Bake for 15 minutes then reduce the oven temperature to 225 degrees F and bake for an additional 1 hour and 15 minutes.
Turn off the oven and prop open the door. Allow the cake to cool in the open oven for 30 minutes, then transfer to your countertop and allow the cake to sit for 3 hours at room temperature before wrapping in plastic and transferring to the refrigerator for at least 8 hours, preferably overnight.
Remove the cake from the springform pan by running a knife that has been dipped in warm water along the edge of the cheesecake. Carefully lift the cake from the bottom of the springform pan (leaving the parchment attached to the crust) and transfer to a cake stand.
for the whipped cream & toppings
- 1/3 cup macadamia nuts, roughly chopped
- 1/3 cup confectioner’s sugar
- 1 cup heavy cream
- 1/3 cup coconut cream
- 1 teaspoon vanilla
- 2 medium bananas, sliced diagonally
Transfer nuts to a small, nonstick frying pan and place over medium heat.
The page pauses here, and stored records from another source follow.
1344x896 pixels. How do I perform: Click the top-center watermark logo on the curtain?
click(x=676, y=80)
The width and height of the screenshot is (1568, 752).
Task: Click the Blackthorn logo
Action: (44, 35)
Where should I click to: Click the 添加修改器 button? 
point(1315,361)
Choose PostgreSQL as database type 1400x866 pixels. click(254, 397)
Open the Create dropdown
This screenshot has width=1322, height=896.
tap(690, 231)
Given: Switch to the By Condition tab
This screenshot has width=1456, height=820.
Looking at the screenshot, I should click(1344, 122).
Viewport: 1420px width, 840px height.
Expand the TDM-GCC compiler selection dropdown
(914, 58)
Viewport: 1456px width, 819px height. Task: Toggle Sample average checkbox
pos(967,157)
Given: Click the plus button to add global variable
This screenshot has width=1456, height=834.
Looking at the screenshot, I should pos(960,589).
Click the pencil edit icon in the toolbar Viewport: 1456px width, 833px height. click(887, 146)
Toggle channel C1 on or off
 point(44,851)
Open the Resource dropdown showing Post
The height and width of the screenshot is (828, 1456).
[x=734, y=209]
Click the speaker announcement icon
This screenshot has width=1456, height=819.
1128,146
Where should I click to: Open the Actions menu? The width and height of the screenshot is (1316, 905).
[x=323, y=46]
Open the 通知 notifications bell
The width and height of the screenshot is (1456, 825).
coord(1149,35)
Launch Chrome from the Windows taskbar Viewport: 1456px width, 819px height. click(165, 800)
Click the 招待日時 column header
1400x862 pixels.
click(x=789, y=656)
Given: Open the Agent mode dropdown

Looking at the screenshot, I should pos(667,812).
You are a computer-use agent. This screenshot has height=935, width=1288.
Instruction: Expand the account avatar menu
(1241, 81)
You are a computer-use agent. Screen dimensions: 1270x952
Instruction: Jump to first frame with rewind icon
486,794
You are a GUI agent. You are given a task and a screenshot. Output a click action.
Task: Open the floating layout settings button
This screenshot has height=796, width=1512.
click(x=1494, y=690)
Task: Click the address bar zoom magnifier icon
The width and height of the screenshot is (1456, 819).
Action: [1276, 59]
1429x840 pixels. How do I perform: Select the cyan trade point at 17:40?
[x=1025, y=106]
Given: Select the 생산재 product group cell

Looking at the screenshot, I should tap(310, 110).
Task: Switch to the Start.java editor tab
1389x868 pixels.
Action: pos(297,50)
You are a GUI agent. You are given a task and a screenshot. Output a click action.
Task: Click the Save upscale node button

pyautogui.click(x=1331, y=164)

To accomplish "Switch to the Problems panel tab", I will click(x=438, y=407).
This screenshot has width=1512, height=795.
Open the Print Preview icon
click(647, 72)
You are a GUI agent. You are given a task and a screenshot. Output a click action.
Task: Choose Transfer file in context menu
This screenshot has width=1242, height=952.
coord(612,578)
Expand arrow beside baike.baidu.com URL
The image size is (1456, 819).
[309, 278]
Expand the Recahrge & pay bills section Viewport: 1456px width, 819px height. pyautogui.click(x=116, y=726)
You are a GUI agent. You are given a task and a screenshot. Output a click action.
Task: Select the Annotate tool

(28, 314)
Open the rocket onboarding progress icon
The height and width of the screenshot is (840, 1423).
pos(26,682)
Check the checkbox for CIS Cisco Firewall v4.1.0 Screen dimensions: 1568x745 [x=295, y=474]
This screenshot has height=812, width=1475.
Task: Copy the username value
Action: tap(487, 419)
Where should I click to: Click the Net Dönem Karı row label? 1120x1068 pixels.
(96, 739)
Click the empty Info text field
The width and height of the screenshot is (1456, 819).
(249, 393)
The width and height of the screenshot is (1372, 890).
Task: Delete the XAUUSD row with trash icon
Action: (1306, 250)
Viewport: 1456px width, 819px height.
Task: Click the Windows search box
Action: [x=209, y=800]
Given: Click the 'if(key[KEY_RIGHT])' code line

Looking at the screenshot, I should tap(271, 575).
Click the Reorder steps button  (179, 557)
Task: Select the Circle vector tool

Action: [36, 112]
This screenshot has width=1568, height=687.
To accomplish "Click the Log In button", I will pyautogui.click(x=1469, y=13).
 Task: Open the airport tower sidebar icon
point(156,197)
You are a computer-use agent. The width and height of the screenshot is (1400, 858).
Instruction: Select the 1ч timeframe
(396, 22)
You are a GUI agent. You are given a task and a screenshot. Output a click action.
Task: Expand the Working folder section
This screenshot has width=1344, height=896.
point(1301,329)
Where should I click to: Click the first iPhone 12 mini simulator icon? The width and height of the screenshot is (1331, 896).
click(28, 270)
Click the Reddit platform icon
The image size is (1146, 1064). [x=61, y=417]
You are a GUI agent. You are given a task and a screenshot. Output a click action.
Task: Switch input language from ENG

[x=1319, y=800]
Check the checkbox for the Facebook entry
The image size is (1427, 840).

Cook, moving the pan back and forth often, until the nuts are slightly toasted on the edges and have become fragrant.
In the work bowl of your stand mixer combine confectioner’s sugar and heavy cream. Beat on high speed until stiff peaks form; beat in coconut cream.
Transfer the cream to a piping bag fitted with a star tip and pipe whipped cream along the edges and top of the cheesecake. Decorate with bananas and toasted nuts. Enjoy!
The cheesecake will last 5-7 days in the refrigerator, the bananas, however, may need refreshing.